For her exhibition “Zaciemnienie wnętrz” (Interior Blackout), Gizela Mickiewicz sought to find material form for charged emotional responses such as dread, fear, anxiety, and stress. In Doświadczenia zrównujące (Equating Experiences; all works 2022), tubular chair legs support a stack of five galvanized steel-mesh forms that look like molds taken of people’s bottoms and upper thighs while seated; each smaller than the one below it, they awkwardly cradle each other, evoking a restless unease. Intencje rąk (Hands’ Intentions), is a pile of armlike appendages in textured fabric entangled in what could be either a claustrophobic hug or a repeatedly interrupted punch with plastic fists lending the towering sculpture a menacing edge. In conveying the physical experience of mental states in sculpture, Mickiewicz takes advantage of the medium’s implicitly nonverbal mode of communication to consider how the body also speaks without words.
This show marked an evolution in the Warsaw-based artist’s work. The mostly gray mixed-media sculptures she had been making in the decade since graduating in 2012 from the University of the Arts in Poznań, Poland, had a vaguely anthropomorphic quality that here was developed into fully formed bodily fragments. The exhibition’s six sculptures, which were hung on the walls and placed on the floor in a vaguely circular arrangement, came to resemble body parts that could converge to assemble a whole (albeit headless) figure. Mickiewicz also recently began to incorporate found items into her work to anchor it in figural representation, as with the sweater on which seven pairs of eyes appear in Kształt, w którym odbija się moja porażka (The shape that reflects my failure) or the seatbelt fastened to the wall securing a hollowed vessel laden with rocks in Najgorsze jeszcze przed tobą (The worst is yet to come). As evident in these titles, the show’s outlook was dark, which, while not directly addressing any particular context, came as little surprise given the bleak state of the world as 2022 drew to an end—the war waged by Russia just across the Polish border was entering another bitter winter. The carefully crafted genericism in Mickiewicz’s work invited such projection. She cultivates this character by way of relatively simple forms, a restrained palette, and the familiar, if somewhat strange, materiality of the textured plastic and polyurethane foam that she frequently employs.
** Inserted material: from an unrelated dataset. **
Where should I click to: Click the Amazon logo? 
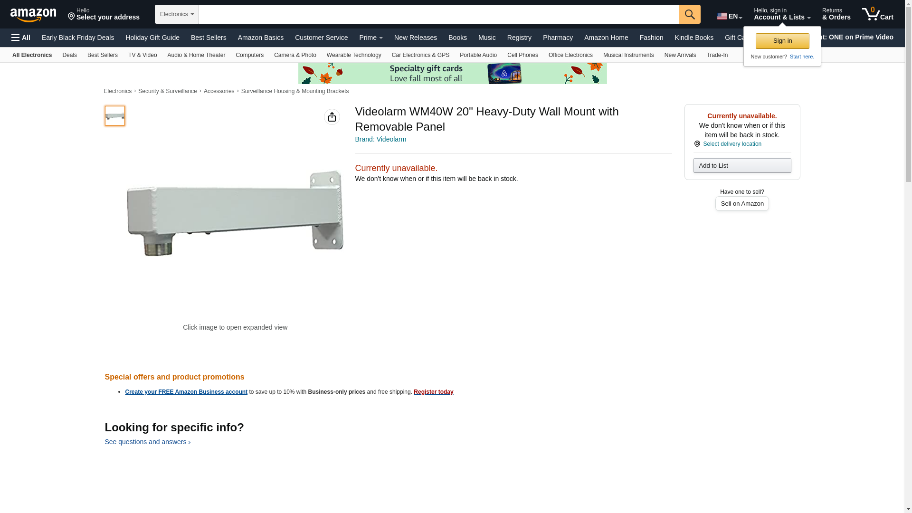point(33,15)

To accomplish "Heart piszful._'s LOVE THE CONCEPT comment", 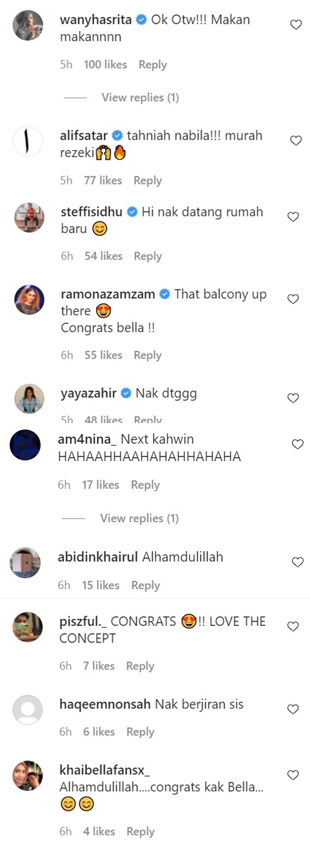I will [293, 627].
By engaging the blurry boundary between relating to something and projecting upon it, Mickiewicz draws on the fraught lineage of artists who viewed sculpture as a means to express universal values and experience. I found myself thinking of Rodin and how he distilled something modern from ancient Greek sculpture, trading mythic heroism for thinkers and kisses. Like this lofty forebear, Mickiewicz also works from life and, for this show, observed people shifting anxiously in hospital waiting rooms and in other tense everyday scenarios. The only tenable claim to universality, she suggests, is abstracted antimonuments to the embodied experience of these strained interior states.